Jake, Dean, Alyssa en Vera van Basisschool Tamarinde vinden het huis in Amsterdam- Noord waar Marian Schaap woont, echt een gezellig ‘oma-huis.’ Er hangen allemaal zwart-wit foto’s aan de muur en mevrouw heeft heerlijke brownies gebakken. Mevrouw Schaap is in maart 1944 geboren, dus van de oorlog herinnert ze zich natuurlijk niks. Ze heeft een Joodse pleegzus die vorig jaar 80 jaar geworden is en daar gaat haar verhaal over.

Hoe is uw zus bij uw ouders terechtgekomen?
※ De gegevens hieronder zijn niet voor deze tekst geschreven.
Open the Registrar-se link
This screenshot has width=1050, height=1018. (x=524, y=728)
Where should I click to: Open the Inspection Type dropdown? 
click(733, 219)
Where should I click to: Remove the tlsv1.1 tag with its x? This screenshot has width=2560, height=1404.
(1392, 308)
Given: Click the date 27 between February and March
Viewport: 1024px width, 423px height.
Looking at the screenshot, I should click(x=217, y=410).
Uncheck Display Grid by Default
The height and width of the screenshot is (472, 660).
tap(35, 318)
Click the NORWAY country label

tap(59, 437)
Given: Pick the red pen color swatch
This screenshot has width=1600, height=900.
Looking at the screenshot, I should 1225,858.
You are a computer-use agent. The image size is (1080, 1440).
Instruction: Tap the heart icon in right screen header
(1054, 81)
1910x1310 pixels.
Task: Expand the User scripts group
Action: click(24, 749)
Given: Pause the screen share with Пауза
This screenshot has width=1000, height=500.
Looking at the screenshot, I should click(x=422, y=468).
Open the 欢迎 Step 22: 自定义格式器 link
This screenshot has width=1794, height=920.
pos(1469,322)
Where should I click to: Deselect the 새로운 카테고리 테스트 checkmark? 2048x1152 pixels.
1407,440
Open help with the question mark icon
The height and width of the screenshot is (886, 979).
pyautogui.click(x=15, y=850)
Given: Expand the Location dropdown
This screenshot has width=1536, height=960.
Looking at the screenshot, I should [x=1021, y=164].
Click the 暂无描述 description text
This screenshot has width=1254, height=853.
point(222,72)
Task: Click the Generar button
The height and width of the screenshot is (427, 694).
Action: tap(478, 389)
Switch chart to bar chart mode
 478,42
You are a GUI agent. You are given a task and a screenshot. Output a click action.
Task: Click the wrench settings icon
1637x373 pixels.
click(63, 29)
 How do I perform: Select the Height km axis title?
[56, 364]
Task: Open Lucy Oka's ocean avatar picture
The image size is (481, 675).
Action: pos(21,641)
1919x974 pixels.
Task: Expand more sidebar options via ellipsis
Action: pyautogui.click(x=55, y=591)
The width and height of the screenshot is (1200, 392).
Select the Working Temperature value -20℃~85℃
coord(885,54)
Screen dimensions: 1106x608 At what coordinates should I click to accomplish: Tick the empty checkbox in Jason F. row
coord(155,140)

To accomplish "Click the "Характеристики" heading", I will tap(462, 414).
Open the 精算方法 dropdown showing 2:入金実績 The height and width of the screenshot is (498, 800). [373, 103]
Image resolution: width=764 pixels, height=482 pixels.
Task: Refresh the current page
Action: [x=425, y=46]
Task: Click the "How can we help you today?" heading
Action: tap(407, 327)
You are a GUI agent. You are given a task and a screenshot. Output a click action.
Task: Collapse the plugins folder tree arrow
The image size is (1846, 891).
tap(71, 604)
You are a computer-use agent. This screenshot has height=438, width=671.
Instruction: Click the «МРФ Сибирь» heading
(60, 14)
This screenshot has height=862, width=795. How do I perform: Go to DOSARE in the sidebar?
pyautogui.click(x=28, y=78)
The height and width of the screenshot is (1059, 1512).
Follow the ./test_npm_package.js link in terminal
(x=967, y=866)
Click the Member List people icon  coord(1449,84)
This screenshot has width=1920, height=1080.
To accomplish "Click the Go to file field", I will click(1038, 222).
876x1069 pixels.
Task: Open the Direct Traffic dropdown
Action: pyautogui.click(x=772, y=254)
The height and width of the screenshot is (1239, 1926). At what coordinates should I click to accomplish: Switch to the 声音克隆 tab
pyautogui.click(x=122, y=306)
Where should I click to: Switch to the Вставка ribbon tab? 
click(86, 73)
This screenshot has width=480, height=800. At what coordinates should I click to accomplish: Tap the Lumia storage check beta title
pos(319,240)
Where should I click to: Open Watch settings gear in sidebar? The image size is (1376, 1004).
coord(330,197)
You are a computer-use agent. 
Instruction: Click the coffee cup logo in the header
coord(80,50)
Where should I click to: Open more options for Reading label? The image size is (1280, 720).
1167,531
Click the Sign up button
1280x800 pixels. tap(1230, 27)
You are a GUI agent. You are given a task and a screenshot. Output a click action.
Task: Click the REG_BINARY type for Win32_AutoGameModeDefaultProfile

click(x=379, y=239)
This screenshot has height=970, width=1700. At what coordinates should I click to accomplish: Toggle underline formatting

‘Mijn zus is in een Joodse buurt in Amsterdam geboren. Haar ouders kregen in juni 1943 een oproep dat ze zich moesten klaarmaken omdat ze naar een kamp moesten. Voordat ze werden opgehaald heeft haar moeder mijn zus in een dekentje gewikkeld met het trouwboekje en één foto erbij. Zo hebben ze haar naar de buren gebracht, dat vind ik wel heel dapper. De buren hadden contact met het verzet. Mijn ouders hadden via de kerk laten weten dat ze wel een onderduiker in huis wilden nemen, wat ik ook heel knap van ze vind. Dus zo is mijn zusje als baby’tje van tien maanden als eerste kindje bij mijn ouders in Zaandam terechtgekomen. Mijn moeder was toen net zwanger van mij. We schelen maar anderhalf jaar. Haar ouders zijn via Kamp Westerbork naar Sobibor gestuurd. Daar zijn ze vrijwel direct vermoord in de gaskamers. Haar moeder heeft nog wel een briefje uit de trein gegooid. Dat is via het Rode Kruis bij mij ouders beland. In het briefje stond dat ze ‘het liefste wat ze had.. niet bij zich had’. Daar bedoelde ze natuurlijk mijn zusje mee.’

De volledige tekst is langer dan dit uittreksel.